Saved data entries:
────────────────
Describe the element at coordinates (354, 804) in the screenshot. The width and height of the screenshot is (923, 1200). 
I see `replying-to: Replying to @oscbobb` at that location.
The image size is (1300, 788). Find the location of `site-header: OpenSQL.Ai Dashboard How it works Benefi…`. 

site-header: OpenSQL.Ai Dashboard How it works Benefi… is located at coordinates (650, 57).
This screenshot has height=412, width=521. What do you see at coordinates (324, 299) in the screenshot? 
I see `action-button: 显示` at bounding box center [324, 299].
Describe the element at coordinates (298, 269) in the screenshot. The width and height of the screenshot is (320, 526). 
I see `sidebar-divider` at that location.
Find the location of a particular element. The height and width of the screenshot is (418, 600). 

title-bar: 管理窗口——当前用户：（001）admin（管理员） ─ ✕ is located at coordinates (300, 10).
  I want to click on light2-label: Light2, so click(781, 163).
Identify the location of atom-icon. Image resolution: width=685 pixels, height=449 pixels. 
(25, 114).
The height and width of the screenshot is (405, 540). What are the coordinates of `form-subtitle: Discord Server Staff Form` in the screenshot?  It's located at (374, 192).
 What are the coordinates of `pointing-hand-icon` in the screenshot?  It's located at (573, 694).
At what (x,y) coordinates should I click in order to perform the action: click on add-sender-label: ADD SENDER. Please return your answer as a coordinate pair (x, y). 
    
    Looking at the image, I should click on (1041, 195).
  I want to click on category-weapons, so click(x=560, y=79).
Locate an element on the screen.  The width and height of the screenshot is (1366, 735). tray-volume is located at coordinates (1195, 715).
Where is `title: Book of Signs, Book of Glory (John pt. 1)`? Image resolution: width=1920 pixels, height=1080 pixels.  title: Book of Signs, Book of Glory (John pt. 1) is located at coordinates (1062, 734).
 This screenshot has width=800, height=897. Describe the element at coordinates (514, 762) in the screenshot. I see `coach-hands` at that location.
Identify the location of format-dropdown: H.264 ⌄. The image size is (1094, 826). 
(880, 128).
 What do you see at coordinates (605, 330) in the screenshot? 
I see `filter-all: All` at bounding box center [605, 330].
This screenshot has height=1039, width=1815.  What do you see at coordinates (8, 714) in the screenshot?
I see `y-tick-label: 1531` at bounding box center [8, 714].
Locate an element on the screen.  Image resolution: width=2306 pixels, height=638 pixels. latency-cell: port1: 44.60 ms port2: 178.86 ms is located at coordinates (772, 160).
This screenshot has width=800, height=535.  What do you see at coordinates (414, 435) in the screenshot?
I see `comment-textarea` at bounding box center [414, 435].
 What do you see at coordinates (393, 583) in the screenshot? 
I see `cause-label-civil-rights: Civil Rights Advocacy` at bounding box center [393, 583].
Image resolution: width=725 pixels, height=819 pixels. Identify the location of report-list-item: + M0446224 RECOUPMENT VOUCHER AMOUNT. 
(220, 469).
────────────────
Transcribe the lines of the records verbatim, from the line containing "The height and width of the screenshot is (405, 540)." through the line containing "center [605, 330].", including both of those lines.

* Solution for this exercise
The height and width of the screenshot is (405, 540). What are the coordinates of `form-subtitle: Discord Server Staff Form` in the screenshot?  It's located at (374, 192).
 What are the coordinates of `pointing-hand-icon` in the screenshot?  It's located at (573, 694).
At what (x,y) coordinates should I click in order to perform the action: click on add-sender-label: ADD SENDER. Please return your answer as a coordinate pair (x, y). 
    
    Looking at the image, I should click on (1041, 195).
  I want to click on category-weapons, so click(x=560, y=79).
Locate an element on the screen.  The width and height of the screenshot is (1366, 735). tray-volume is located at coordinates (1195, 715).
Where is `title: Book of Signs, Book of Glory (John pt. 1)`? Image resolution: width=1920 pixels, height=1080 pixels.  title: Book of Signs, Book of Glory (John pt. 1) is located at coordinates (1062, 734).
 This screenshot has width=800, height=897. Describe the element at coordinates (514, 762) in the screenshot. I see `coach-hands` at that location.
Identify the location of format-dropdown: H.264 ⌄. The image size is (1094, 826). 
(880, 128).
 What do you see at coordinates (605, 330) in the screenshot? 
I see `filter-all: All` at bounding box center [605, 330].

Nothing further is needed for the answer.